En 2016, l’accord de paix signé entre les deux parties prévoit de soutenir les cultivateurs de coca prêts à rentrer dans le rang. C’est à cette occasion que Don Tito, comme 99 000 foyers dans le pays, s’engage à cesser les cultures illicites. En contrepartie, l’Etat doit leur verser 36 millions de pesos (aujourd’hui 8400 francs). Les 12 millions sous forme de paiements sur un an, le reste dédié à développer des projets productifs de moyen et long terme, c’est-à-dire des cultures légales de substitution, comme le café ou le cacao. «C’était le moment pour que le pays change», pense-t-il alors plein d’espoir.
Programmes inadaptés
Six ans plus tard, Don Tito n’a vu la couleur que du premier tiers, alors que l’intégralité des fonds devait être versée sur 3 ans. «Au niveau national, seuls 10% des familles ont reçu l’aide dédiée aux projets de substitution», souligne Maria Alejandra Vélez, économiste à l’Université de Los Andes. En cause, suggère-t-elle, «un mélange de mauvaise planification et de manque de volonté politique», le président sortant Ivan Duque ayant toujours été hostile aux accords de paix. Un président qui va laisser sa place après l’élection de ce dimanche et du 19 juin (2e tour). La possibilité inédite d’une victoire de la gauche au deuxième tour ne donne aucun espoir à l’agriculteur, qui soupire: «Qui que ce soit, il n’agira que pour lui-même.»

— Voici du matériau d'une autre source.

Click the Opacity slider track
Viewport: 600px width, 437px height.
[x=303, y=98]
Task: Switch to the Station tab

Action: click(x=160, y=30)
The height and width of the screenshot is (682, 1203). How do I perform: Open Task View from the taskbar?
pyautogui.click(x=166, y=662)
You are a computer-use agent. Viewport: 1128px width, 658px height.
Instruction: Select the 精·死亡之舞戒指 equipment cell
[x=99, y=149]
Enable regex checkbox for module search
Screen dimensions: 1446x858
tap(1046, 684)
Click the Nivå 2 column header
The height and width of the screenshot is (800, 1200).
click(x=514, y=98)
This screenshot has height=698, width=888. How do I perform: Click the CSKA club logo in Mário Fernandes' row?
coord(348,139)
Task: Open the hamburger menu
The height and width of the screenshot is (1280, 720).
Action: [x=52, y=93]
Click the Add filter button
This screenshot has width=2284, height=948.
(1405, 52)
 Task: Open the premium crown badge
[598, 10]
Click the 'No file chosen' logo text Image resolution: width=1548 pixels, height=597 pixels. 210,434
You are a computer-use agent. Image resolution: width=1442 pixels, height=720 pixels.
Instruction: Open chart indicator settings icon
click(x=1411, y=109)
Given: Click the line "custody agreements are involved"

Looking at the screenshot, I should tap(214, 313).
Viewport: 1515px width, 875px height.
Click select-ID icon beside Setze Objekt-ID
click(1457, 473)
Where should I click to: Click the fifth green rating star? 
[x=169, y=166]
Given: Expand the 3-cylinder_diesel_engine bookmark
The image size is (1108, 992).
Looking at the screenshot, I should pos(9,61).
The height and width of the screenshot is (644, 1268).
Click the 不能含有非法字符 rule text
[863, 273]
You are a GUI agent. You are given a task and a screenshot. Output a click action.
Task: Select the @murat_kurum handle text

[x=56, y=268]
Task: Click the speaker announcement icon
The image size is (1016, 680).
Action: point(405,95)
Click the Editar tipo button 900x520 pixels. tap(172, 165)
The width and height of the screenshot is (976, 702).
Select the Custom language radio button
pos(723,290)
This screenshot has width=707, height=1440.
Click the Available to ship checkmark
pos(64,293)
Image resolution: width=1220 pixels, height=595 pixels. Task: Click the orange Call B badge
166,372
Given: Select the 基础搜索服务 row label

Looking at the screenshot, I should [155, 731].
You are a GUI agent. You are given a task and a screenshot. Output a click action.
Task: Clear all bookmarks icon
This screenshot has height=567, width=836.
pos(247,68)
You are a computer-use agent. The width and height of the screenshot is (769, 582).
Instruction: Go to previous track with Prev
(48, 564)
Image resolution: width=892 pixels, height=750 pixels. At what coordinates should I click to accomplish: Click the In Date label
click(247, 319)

Au-delà du retard, Don Tito reproche à l’Etat un soutien inadéquat. «Ils ne comprennent pas la réalité rurale: on demande de la nourriture pour les poissons, ils nous donnent des engrais pour la terre.» Désillusionné mais pas résigné, le paysan s’est tout de même lancé aux côtés d’une quarantaine de cultivateurs dans la culture du sacha inchi, une noix amazonienne dont les conditions de production sont proches de celles de la coca. «Ici tout est bio, au contraire de la coca où tout est chimique!» précise-t-il.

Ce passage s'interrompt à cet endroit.